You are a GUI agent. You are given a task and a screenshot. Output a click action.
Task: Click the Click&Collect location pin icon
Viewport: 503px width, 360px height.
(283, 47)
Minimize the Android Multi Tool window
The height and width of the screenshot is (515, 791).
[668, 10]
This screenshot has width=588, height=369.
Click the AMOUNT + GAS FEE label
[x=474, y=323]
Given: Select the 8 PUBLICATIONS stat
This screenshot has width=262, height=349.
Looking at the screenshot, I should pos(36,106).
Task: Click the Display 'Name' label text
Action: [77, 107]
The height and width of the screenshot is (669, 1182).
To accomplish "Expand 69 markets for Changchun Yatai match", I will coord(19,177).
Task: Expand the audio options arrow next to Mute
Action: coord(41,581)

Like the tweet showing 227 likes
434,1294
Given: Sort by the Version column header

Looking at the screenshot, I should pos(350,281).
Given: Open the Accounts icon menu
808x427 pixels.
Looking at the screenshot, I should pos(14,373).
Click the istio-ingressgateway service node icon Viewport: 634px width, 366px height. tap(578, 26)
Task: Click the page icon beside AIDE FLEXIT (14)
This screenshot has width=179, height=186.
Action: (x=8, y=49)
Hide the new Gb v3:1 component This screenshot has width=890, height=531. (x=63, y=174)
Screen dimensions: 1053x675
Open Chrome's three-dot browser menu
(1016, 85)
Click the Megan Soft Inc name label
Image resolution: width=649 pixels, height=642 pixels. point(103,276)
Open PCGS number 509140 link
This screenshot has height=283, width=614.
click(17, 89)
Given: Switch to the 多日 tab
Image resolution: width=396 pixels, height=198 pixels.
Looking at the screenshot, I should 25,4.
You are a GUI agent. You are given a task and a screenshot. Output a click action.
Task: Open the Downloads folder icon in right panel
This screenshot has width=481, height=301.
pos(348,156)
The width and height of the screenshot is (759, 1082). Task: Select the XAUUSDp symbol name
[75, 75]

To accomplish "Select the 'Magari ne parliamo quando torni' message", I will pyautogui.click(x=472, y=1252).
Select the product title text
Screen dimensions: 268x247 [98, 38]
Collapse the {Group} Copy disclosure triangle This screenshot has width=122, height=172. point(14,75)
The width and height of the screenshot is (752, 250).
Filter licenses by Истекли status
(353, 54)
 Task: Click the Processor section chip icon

__________________________________________________

» **Aim of the exercise**: Output the full listing above without altering a single word.

» **Problem solution**:
You are a GUI agent. You are given a task and a screenshot. Output a click action.
Task: Click the Click&Collect location pin icon
Viewport: 503px width, 360px height.
(283, 47)
Minimize the Android Multi Tool window
The height and width of the screenshot is (515, 791).
[668, 10]
This screenshot has width=588, height=369.
Click the AMOUNT + GAS FEE label
[x=474, y=323]
Given: Select the 8 PUBLICATIONS stat
This screenshot has width=262, height=349.
Looking at the screenshot, I should pos(36,106).
Task: Click the Display 'Name' label text
Action: [77, 107]
The height and width of the screenshot is (669, 1182).
To accomplish "Expand 69 markets for Changchun Yatai match", I will coord(19,177).
Task: Expand the audio options arrow next to Mute
Action: coord(41,581)

Like the tweet showing 227 likes
434,1294
Given: Sort by the Version column header

Looking at the screenshot, I should pos(350,281).
Given: Open the Accounts icon menu
808x427 pixels.
Looking at the screenshot, I should pos(14,373).
Click the istio-ingressgateway service node icon Viewport: 634px width, 366px height. tap(578, 26)
Task: Click the page icon beside AIDE FLEXIT (14)
This screenshot has width=179, height=186.
Action: (x=8, y=49)
Hide the new Gb v3:1 component This screenshot has width=890, height=531. (x=63, y=174)
Screen dimensions: 1053x675
Open Chrome's three-dot browser menu
(1016, 85)
Click the Megan Soft Inc name label
Image resolution: width=649 pixels, height=642 pixels. point(103,276)
Open PCGS number 509140 link
This screenshot has height=283, width=614.
click(17, 89)
Given: Switch to the 多日 tab
Image resolution: width=396 pixels, height=198 pixels.
Looking at the screenshot, I should 25,4.
You are a GUI agent. You are given a task and a screenshot. Output a click action.
Task: Open the Downloads folder icon in right panel
This screenshot has width=481, height=301.
pos(348,156)
The width and height of the screenshot is (759, 1082). Task: Select the XAUUSDp symbol name
[75, 75]

To accomplish "Select the 'Magari ne parliamo quando torni' message", I will pyautogui.click(x=472, y=1252).
Select the product title text
Screen dimensions: 268x247 [98, 38]
Collapse the {Group} Copy disclosure triangle This screenshot has width=122, height=172. point(14,75)
The width and height of the screenshot is (752, 250).
Filter licenses by Истекли status
(353, 54)
 Task: Click the Processor section chip icon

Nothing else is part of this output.